Надо же! Нарочно не придумаешь. Оба случая похожи, как две капли воды! И оба на моём веку: только один произошёл в Воронежской области, где я родился и жил пацаном, а другой на Колыме, куда меня занесла «нелёгкая» после окончания вуза. Вот они, эти случаи.

             1

      Январь пятидесятого. На улице морозно. А в классе теплынь! и не только от того, что чугунина печки-голландки накалилась до бела, – урок вела незабываемая мною Любовь Михайловна.

Признаться, не смотря на столь юный возраст, я не обманулся в своих чувствах, – красивее женщины за всю свою жизнь так и не увидел. Одни глаза чего стоили. Не глаза, бездонное море! Голубое, голубое!. При встрече с ними становилось немножко жутко, а выплыву ли оттуда? Любовь Михайловна как – будто читала мои мысли. Ласковым взглядом давая понять, мол, плыви, плыви, дурашка, не бойся, не утонешь! Тонкими длинными пальцами прикасалась к моей голове, заставляя следить за текстом в книге или писать в тетради, и неведомый ток пробегал по всему телу. Не-ет! Не только печка – голландка согревала меня в классе.

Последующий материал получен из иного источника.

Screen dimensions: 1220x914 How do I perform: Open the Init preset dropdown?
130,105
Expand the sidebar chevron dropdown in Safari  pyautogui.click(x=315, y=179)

Шёл последний урок. Вот-вот прозвенит звонок. Дверь класса вдруг приоткрылась: за порогом стояла моя мама. Она была чем-то озабочена. Я понял, пришла за мной. Любовь Михайловна кивком головы разрешила мне выйти. В это время зазвенел звонок, все ринулись из класса и через минуту мы остались втроем: Любовь Михайловна, мама и я .

–Михаловна, – с деревенской простотой сказала мама, -посоветуй что делать. Ко мне в сенцы забежала зверюка…этот…как его…олень или лось. Забежала и лежит, – в комнату не войти. Не знаю, что и делать. Зверюка больше коровы.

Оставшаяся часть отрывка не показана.